Implementation:Sgl project Sglang CPU GEMM INT8
| Knowledge Sources | |
|---|---|
| Domains | GEMM, Quantization, CPU Compute |
| Last Updated | 2026-02-10 00:00 GMT |
Overview
Implements INT8 weight-only and W8A8 (8-bit weight, 8-bit activation) quantized GEMM for CPU inference using Intel AMX int8 instructions.
Description
gemm_int8.cpp provides the CPU implementation of INT8 quantized GEMM with approximately 2x memory savings and improved throughput through integer arithmetic. INT8 quantization offers one of the best accuracy-performance tradeoffs among quantization schemes.

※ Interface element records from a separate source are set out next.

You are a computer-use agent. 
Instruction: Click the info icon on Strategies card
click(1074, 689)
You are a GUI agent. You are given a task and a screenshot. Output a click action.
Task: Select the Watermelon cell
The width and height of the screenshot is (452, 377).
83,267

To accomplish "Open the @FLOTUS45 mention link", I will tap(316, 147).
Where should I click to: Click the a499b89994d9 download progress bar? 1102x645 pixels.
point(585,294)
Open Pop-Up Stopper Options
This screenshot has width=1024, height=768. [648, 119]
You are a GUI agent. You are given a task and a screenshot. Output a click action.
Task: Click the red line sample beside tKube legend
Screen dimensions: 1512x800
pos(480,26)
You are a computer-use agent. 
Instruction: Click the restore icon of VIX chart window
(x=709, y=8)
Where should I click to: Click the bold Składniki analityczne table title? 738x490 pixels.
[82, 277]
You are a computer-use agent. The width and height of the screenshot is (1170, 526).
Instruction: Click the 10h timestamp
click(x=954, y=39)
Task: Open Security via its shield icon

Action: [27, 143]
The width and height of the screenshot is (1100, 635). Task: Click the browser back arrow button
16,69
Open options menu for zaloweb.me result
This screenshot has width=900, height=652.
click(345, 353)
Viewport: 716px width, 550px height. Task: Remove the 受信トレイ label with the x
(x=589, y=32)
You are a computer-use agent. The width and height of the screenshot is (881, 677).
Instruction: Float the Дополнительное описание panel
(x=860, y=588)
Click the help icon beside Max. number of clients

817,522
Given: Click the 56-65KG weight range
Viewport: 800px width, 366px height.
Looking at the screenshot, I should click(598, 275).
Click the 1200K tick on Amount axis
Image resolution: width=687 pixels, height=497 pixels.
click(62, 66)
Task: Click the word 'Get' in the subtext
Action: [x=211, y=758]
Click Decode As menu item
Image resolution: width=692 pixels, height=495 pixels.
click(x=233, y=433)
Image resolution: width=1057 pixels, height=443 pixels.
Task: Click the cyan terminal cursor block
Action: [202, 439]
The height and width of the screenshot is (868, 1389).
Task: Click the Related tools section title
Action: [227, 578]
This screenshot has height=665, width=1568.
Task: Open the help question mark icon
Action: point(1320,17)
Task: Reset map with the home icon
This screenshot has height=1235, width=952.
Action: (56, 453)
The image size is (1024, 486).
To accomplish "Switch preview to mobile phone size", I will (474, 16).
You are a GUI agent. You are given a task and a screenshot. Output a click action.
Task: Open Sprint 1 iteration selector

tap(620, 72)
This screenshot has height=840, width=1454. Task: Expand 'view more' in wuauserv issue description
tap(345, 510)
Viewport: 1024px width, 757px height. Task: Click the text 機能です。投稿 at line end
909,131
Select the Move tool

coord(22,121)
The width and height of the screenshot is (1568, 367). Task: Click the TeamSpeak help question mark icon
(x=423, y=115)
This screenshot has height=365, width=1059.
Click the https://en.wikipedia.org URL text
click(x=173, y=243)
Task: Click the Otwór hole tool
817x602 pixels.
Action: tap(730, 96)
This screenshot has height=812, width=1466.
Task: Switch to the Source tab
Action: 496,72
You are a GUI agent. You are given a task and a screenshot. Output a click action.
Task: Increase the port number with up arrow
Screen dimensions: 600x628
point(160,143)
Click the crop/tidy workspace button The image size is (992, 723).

The implementation consists of two main components:
1. Output Dequantization (scale_C)
The scale_C struct template handles post-GEMM output rescaling:
- Subtracts s8s8 compensation (Bcomp) from int32 accumulation results to correct for the signed-unsigned mismatch in Intel VNNI instructions
- Converts int32 to float via _mm512_cvtepi32_ps
- Applies per-token activation scale (As) and per-channel weight scales (Bs) via _mm512_mul_ps
- Optionally fuses bias addition when has_bias is true
- Converts float back to BFloat16 using _mm512_cvtne2ps_pbh for 512-bit packed store
The AVX-512 specialization for BFloat16 output uses Unroll<COLS>{} for compile-time loop unrolling across the column dimension (COLS = BLOCK_N / 16).
2. Core INT8 GEMM Micro-kernel (tinygemm_kernel_nn)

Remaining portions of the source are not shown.